馬場依子と吉田清水の二人は、その言葉を聞いて心が震えた。
KATEの万年筆と言えば、世界的な高級ブランドで、一本数千円から数万円もする。
二人とも家庭は裕福な方だが、そんな高価な万年筆は使えない。
馬場依子が林駆に限定品を贈ったのに、林駆がなくしてしまったなんて……
考えただけでも心が痛む。
「林駆さんも不注意すぎるわ。あんな高価な贈り物を、どうしてなくすことができるの」吉田清水は馬場依子のことを気の毒そうな表情で言った。
鈴木玲美もうなずき、逆に馬場依子を慰めた。「彼も故意じゃないんだから、依子、気にしないで。
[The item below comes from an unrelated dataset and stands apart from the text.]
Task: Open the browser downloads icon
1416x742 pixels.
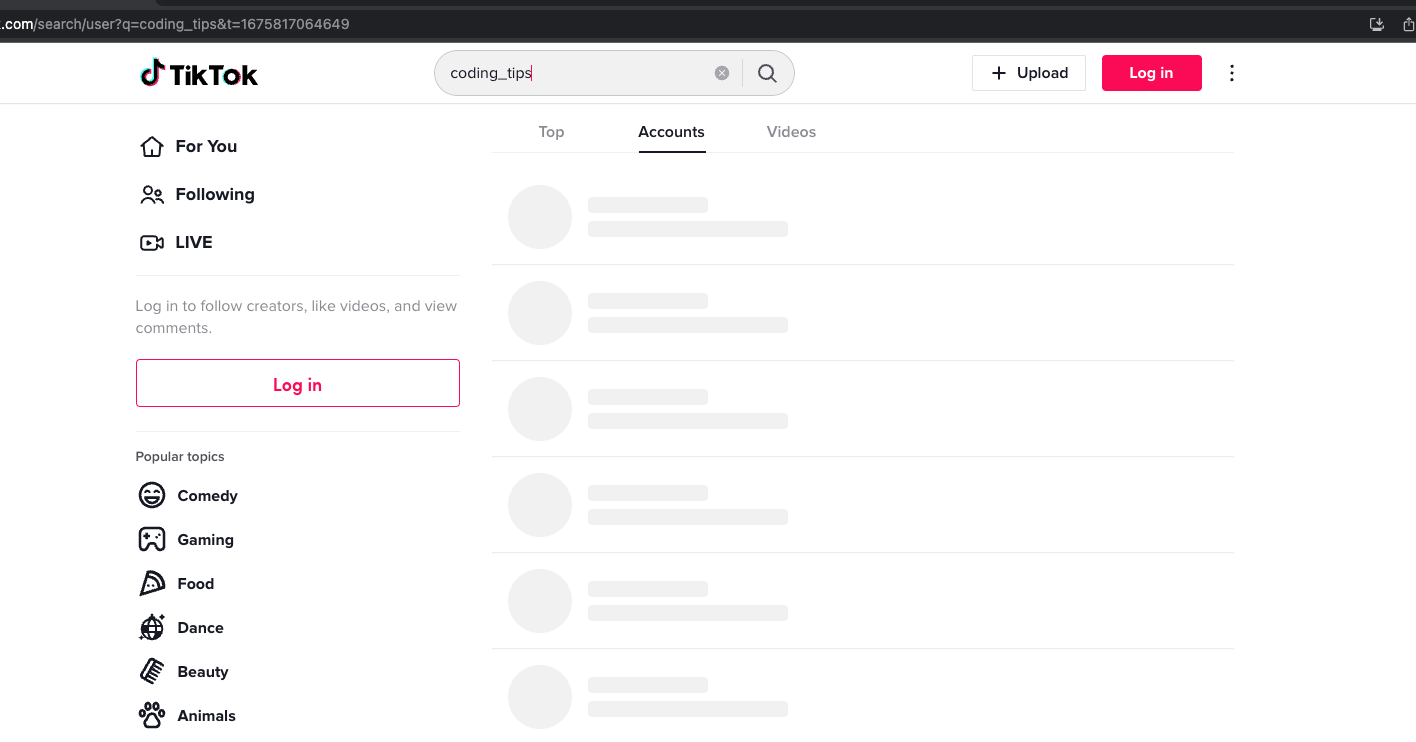Action: point(1376,23)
きっと林駆さん自身もすごく後悔して自責の念に駆られているはず。だから午前中ずっと笑顔がなかったのね」
鈴木玲美は林駆が午前中ずっと暗い表情をしていたことを、馬場依子の話と結びつけた。
午前中の林駆の態度を思い出すと、馬場依子の胸は苦しくなった。でも表情には出さず、説明もせずに、ただ軽くうなずいて言った。「そうね。私が気にしすぎると、林駆さんがもっと自責の念に駆られてしまう。万年筆一本のことよ。今度機会があったら、また新しいのをプレゼントすればいいわ」
馬場依子のそんな思いやりの心に、吉田清水と鈴木玲美は即座に称賛モードに入った。
「依子って本当に誰のことも考えてくれるのね」
「依子は優しすぎるわ。林駆さんに甘く見られないか心配」
……
馬場依子は内心で友達の褒め言葉を楽しみながら、顔では恥ずかしそうに頬を赤らめ、もう言わないでと二人に頼んだ。
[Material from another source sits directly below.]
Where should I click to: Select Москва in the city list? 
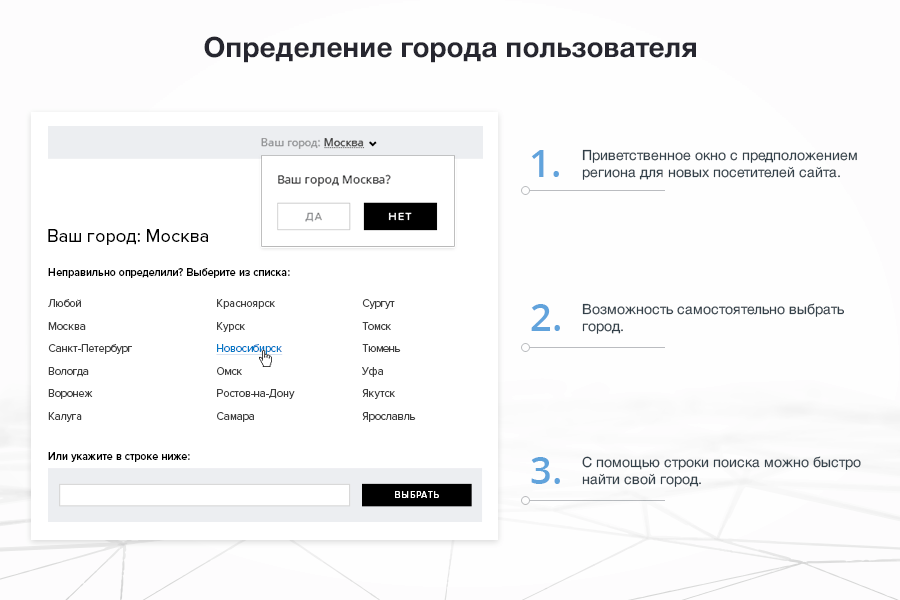67,326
偶然にも、わずか二時間の授業の後、馬場依子が林駆にKATEの万年筆をプレゼントしたという話が、どういうわけか広まってしまった。
こんな高価な贈り物は、特別な関係でもなければ贈れないし、林駆も心安らかに受け取れるはずがない。
二人の関係は確実なものとなり、林駆は昼食も喉を通らなくなった。
「この話は君の誕生日を祝った私たちだけが知っているはずだ。私たちが噂を広めるようなことはしていない」藤井空は食事をしながら、急いで弁明した。
高遠晴も口を開いた。「夢子のことは分かっているだろう。彼女は自分に関係のないことにはほとんど興味を示さない」
高遠晴は禁欲的で冷淡な表情をしているが、柳澤夢子のことはよく理解していて、すぐに彼女の弁護をした。